Dataset records:

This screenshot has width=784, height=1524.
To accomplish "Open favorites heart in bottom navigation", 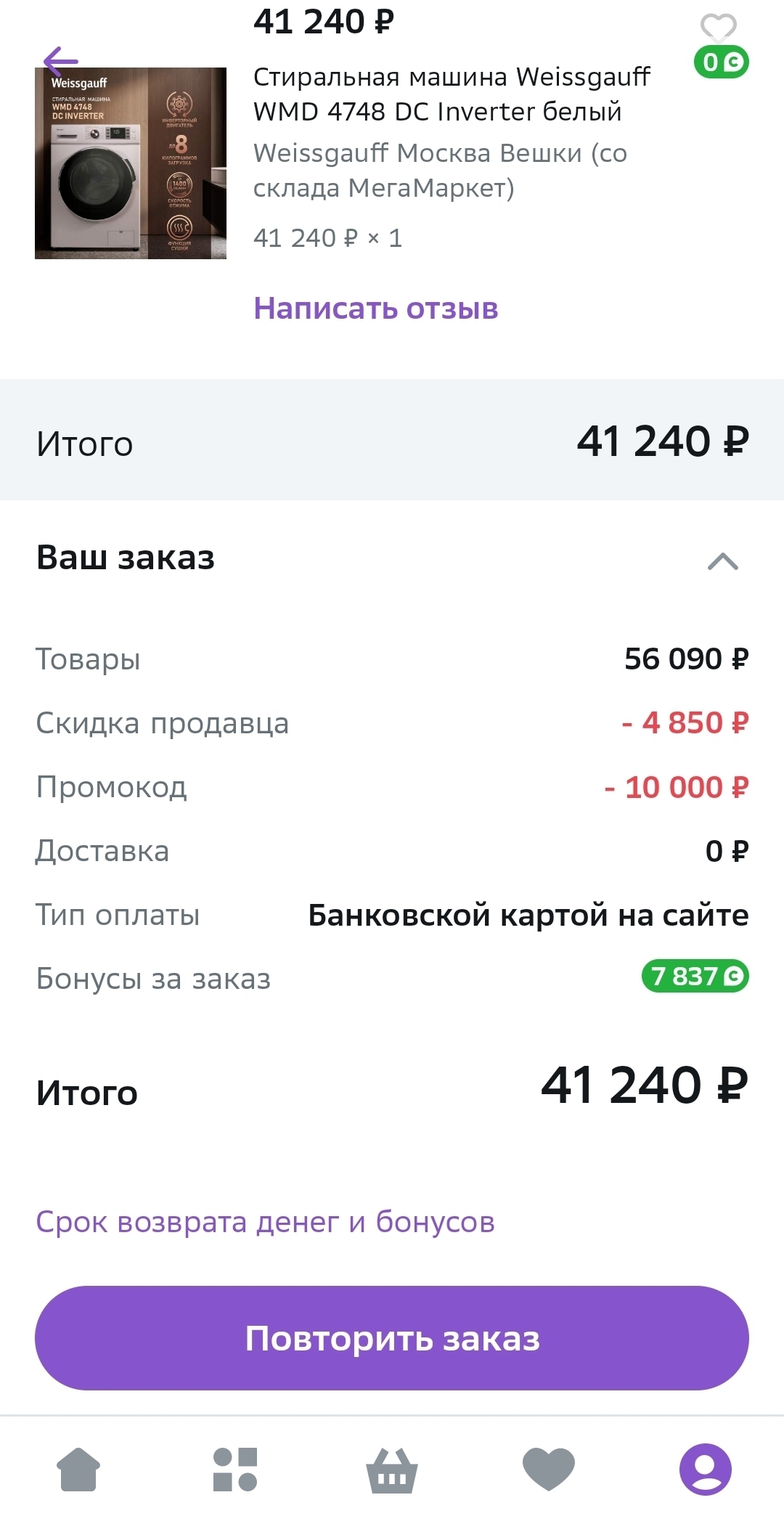I will (549, 1469).
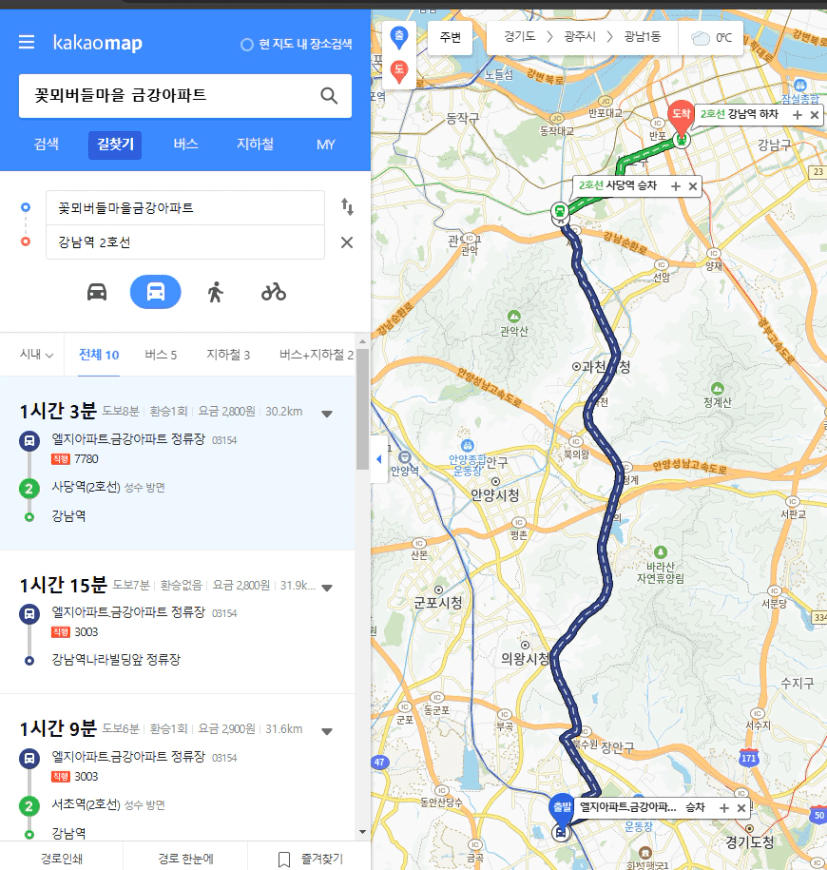Select the public transit bus mode icon

click(155, 292)

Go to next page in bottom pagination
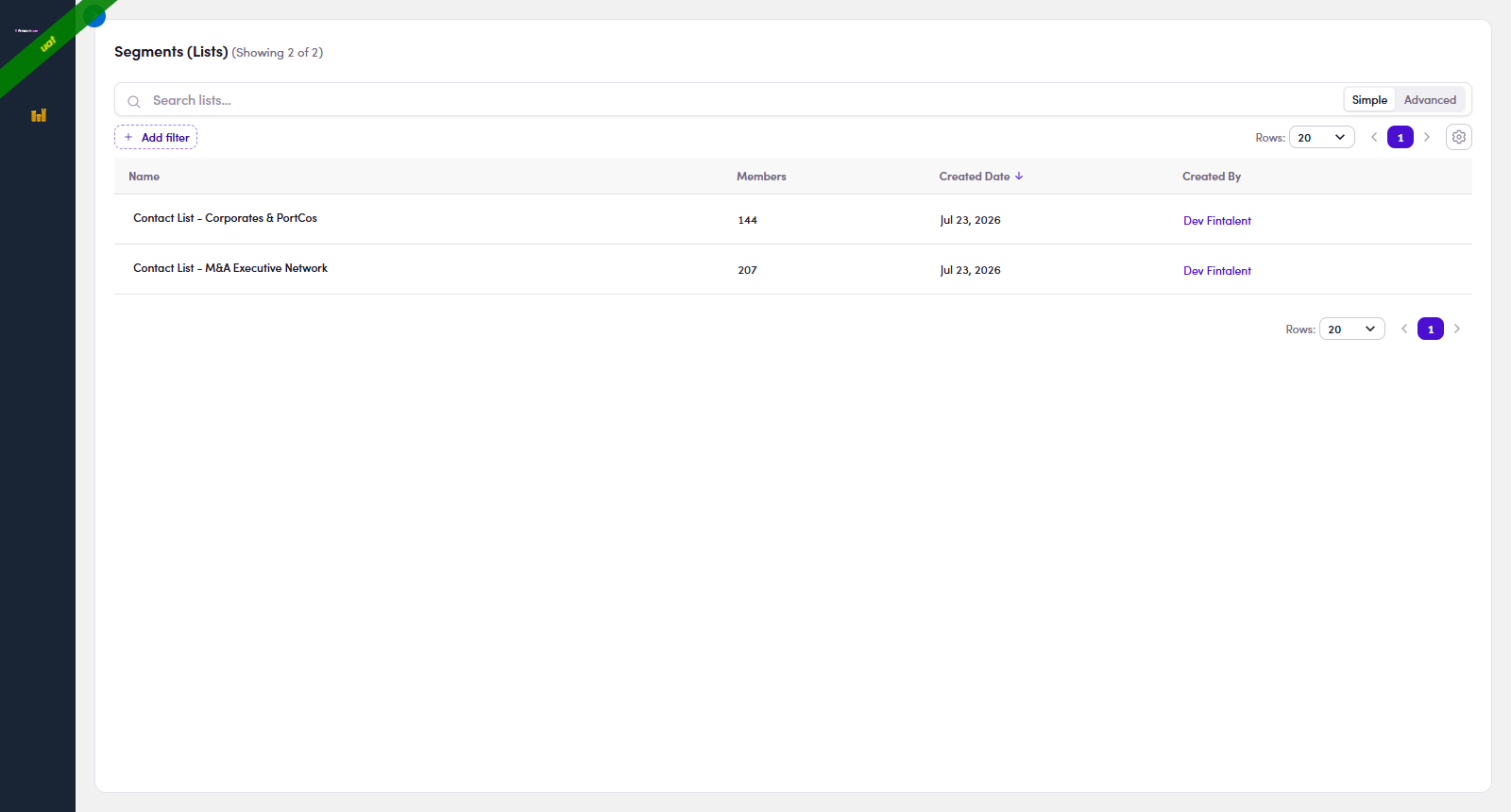(x=1457, y=329)
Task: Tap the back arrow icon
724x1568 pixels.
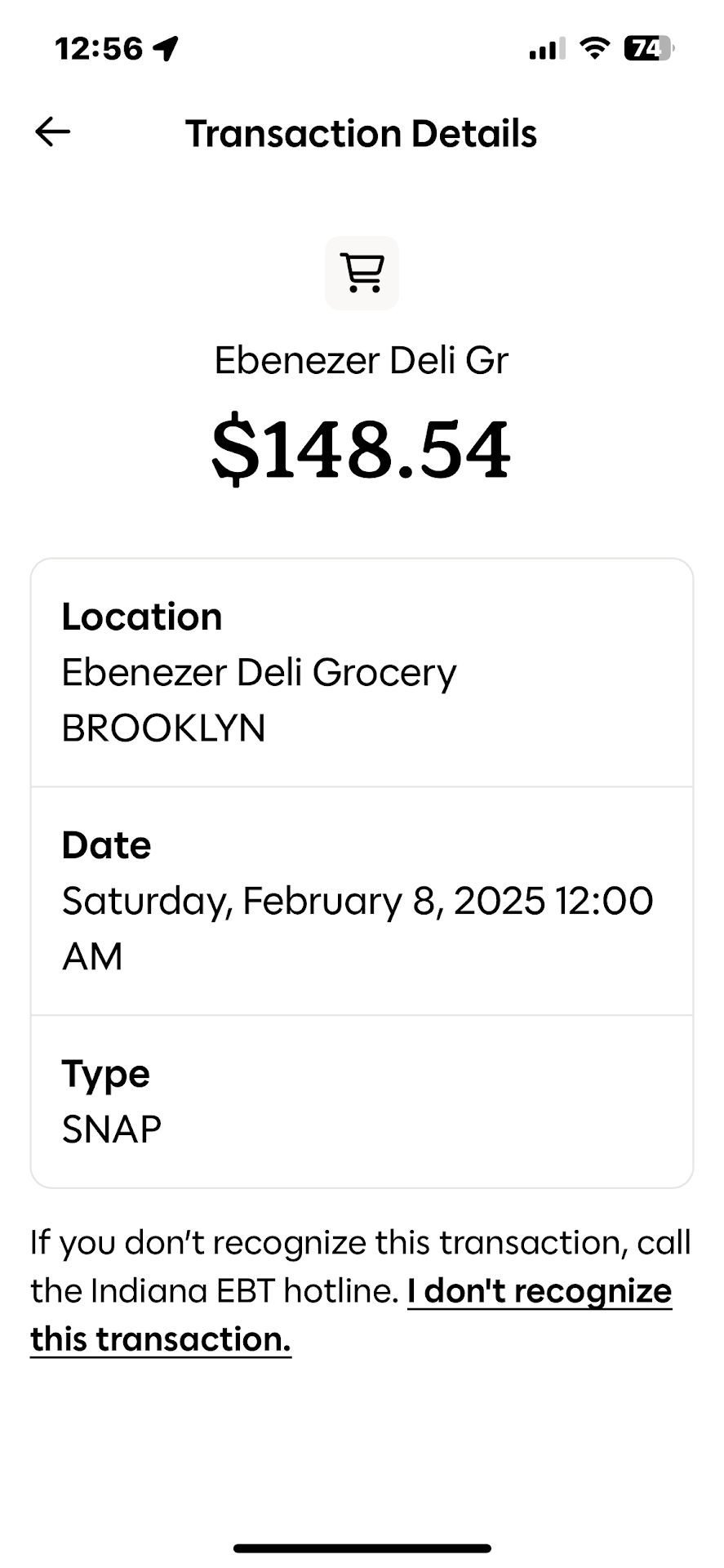Action: click(53, 131)
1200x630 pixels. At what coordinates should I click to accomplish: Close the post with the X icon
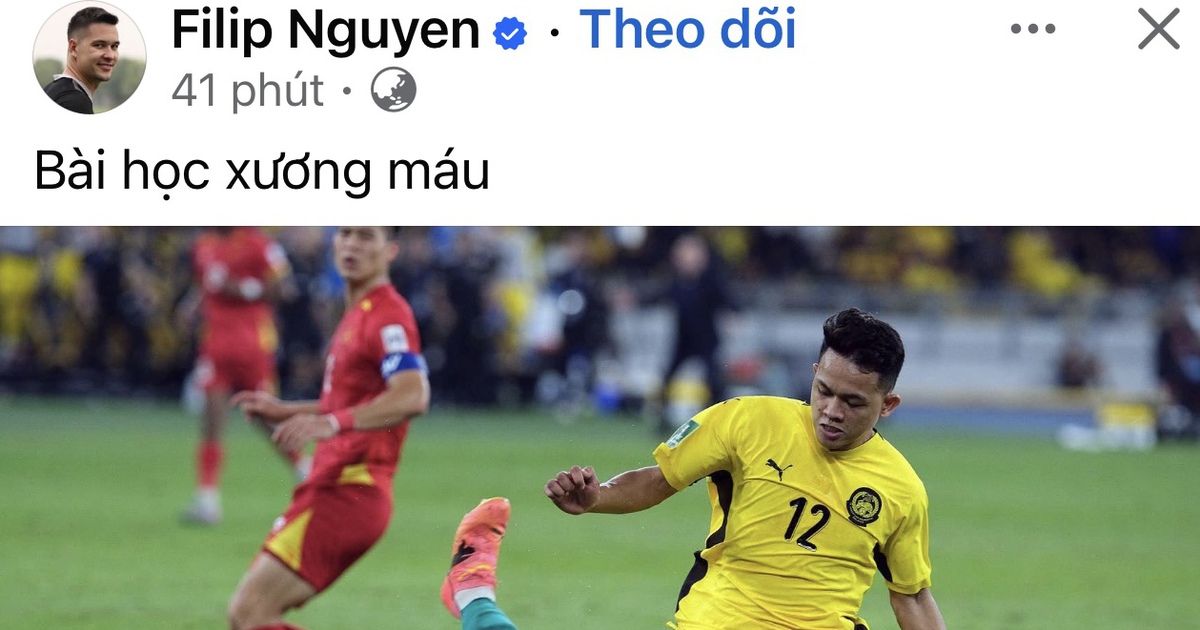point(1159,29)
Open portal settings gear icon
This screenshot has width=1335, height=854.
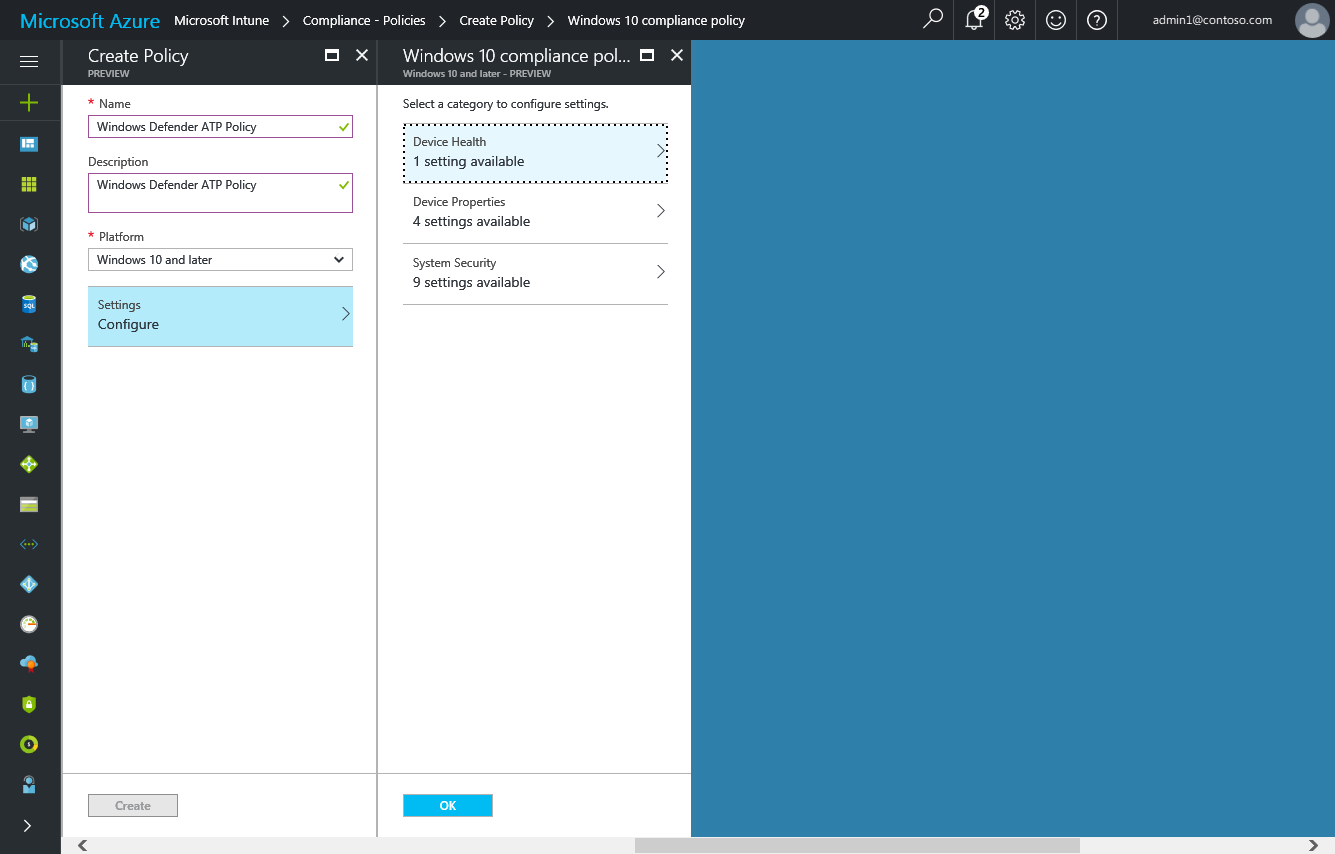(x=1015, y=20)
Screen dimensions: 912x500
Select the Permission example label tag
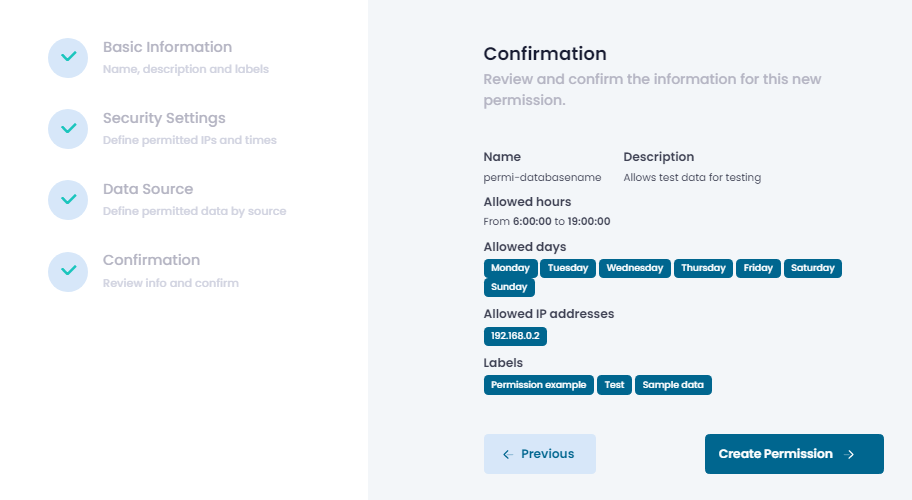[538, 385]
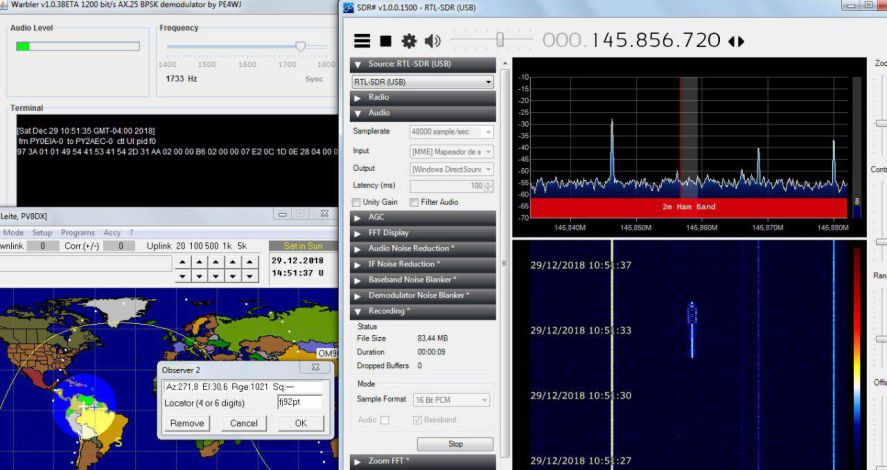Click first up arrow in Uplink grid
The image size is (887, 470).
click(182, 262)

» Goal of the exercise:
Your answer must be an exact copy of the lines from the one with "Go to next page in bottom pagination" through the final line of the data, both included, without any pictures.

» Answer to the exercise:
Go to next page in bottom pagination
(x=1457, y=329)
Task: Tap the back arrow icon
724x1568 pixels.
Action: click(53, 131)
1200x630 pixels. At what coordinates should I click to accomplish: Close the post with the X icon
point(1159,29)
Open portal settings gear icon
This screenshot has width=1335, height=854.
(x=1015, y=20)
Screen dimensions: 912x500
Select the Permission example label tag
[538, 385]
Click first up arrow in Uplink grid
The image size is (887, 470).
click(182, 262)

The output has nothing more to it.